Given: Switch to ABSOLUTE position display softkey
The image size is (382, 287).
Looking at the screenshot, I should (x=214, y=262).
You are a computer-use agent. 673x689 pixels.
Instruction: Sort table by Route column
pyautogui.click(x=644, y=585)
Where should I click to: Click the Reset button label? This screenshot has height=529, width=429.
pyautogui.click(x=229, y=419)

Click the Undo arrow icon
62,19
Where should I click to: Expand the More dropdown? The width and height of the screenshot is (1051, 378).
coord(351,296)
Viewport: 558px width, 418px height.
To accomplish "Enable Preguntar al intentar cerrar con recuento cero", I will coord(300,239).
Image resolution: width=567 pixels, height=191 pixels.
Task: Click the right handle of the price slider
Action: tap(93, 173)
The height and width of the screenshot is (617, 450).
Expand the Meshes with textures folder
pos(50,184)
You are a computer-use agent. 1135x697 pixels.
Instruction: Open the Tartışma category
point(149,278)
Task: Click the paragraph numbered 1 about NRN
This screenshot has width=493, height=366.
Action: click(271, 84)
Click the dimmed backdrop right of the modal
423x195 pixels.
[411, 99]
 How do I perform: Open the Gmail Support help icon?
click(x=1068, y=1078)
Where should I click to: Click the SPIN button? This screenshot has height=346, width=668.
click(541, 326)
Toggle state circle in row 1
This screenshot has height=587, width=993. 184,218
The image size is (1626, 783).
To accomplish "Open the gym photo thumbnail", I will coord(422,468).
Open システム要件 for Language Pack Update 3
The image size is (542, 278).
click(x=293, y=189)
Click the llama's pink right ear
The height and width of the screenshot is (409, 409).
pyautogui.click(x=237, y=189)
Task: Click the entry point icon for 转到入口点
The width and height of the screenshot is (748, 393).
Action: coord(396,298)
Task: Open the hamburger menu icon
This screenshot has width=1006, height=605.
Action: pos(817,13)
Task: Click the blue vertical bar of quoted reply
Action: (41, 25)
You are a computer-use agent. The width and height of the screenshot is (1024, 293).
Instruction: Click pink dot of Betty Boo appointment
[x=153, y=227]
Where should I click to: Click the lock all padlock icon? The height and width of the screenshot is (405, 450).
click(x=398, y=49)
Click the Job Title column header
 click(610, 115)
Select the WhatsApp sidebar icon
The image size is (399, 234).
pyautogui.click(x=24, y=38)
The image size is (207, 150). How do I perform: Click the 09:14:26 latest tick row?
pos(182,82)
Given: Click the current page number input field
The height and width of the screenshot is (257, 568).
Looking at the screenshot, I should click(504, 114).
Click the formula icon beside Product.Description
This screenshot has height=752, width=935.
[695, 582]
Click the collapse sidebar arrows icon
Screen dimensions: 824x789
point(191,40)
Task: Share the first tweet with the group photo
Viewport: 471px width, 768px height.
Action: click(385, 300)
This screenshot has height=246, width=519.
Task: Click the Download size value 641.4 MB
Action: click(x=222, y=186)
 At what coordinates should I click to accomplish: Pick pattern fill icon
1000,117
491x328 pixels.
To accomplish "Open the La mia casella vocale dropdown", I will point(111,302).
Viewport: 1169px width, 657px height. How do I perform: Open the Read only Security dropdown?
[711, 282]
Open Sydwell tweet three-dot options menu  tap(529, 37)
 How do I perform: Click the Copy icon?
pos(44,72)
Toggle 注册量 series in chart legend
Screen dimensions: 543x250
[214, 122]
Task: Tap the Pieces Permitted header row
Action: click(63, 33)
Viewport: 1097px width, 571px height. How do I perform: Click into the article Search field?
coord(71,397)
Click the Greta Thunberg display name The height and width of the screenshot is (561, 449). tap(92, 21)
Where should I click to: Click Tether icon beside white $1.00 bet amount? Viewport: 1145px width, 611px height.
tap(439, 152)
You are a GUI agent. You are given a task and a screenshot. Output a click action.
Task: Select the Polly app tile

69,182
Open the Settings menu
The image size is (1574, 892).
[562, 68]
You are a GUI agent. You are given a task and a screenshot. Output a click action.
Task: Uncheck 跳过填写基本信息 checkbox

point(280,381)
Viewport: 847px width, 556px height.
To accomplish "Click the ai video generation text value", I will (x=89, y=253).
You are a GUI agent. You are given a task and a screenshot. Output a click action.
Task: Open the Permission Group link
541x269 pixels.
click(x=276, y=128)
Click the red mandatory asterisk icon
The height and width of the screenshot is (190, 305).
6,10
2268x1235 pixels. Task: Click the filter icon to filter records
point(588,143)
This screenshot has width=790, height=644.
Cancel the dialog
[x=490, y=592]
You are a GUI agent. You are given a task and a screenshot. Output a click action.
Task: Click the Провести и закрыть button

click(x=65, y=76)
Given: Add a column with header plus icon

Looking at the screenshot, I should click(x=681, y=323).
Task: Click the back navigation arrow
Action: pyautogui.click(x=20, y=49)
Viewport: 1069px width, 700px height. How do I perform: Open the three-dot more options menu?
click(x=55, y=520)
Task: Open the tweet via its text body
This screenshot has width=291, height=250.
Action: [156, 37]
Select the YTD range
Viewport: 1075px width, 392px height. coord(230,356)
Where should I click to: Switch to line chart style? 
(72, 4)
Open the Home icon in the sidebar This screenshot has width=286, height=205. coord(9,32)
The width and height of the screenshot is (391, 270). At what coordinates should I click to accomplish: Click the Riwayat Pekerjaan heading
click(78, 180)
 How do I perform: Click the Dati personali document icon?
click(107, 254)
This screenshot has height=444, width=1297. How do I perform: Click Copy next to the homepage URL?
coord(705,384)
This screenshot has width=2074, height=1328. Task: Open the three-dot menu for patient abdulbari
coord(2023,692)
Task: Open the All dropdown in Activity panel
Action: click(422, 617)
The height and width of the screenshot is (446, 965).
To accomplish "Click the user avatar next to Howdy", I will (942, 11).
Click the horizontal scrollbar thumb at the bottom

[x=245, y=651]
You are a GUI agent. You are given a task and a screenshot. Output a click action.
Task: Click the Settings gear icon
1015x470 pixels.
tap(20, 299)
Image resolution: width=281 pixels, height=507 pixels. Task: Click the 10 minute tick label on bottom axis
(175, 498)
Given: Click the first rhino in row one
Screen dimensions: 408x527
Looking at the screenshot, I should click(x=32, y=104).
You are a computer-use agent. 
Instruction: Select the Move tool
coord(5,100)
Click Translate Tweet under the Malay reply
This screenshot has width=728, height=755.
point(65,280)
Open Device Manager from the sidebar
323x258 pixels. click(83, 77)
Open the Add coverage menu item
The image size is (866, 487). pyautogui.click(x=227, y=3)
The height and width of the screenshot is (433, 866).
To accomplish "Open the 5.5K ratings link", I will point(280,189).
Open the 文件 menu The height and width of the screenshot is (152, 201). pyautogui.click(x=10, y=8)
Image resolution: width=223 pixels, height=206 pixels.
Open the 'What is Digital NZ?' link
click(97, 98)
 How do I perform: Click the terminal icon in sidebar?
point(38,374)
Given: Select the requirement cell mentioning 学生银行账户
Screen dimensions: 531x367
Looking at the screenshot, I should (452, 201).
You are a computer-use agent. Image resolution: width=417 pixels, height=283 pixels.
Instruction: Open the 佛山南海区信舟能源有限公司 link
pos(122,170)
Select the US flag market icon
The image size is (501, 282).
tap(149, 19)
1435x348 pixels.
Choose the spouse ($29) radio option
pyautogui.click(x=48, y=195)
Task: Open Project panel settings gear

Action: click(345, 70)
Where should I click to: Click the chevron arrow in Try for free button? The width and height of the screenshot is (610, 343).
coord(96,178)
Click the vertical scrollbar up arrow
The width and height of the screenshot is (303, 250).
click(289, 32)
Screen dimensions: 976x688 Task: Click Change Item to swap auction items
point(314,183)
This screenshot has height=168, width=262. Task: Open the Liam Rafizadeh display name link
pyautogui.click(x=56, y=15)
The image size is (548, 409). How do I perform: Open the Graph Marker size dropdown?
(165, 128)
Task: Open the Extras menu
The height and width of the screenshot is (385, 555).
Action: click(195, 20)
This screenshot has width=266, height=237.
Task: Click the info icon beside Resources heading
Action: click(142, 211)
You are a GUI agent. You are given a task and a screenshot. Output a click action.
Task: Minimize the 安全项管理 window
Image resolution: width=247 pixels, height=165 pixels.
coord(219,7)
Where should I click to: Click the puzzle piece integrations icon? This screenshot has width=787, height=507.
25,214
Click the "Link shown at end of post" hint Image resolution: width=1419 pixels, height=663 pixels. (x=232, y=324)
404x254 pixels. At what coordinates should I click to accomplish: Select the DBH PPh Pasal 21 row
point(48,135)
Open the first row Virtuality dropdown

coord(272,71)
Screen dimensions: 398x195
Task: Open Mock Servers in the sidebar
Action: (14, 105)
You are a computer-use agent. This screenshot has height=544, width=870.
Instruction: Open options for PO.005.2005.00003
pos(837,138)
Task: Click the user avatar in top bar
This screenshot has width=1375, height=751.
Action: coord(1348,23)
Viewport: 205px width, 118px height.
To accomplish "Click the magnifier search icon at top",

_ _ _

### EXERCISE DETAILS:
The line containing "Open the first row Virtuality dropdown" marks the start. Repeat it and every line after it to the end of the listing above, exactly.

### WORKED SOLUTION:
Open the first row Virtuality dropdown

coord(272,71)
Screen dimensions: 398x195
Task: Open Mock Servers in the sidebar
Action: (14, 105)
You are a computer-use agent. This screenshot has height=544, width=870.
Instruction: Open options for PO.005.2005.00003
pos(837,138)
Task: Click the user avatar in top bar
This screenshot has width=1375, height=751.
Action: coord(1348,23)
Viewport: 205px width, 118px height.
To accomplish "Click the magnifier search icon at top",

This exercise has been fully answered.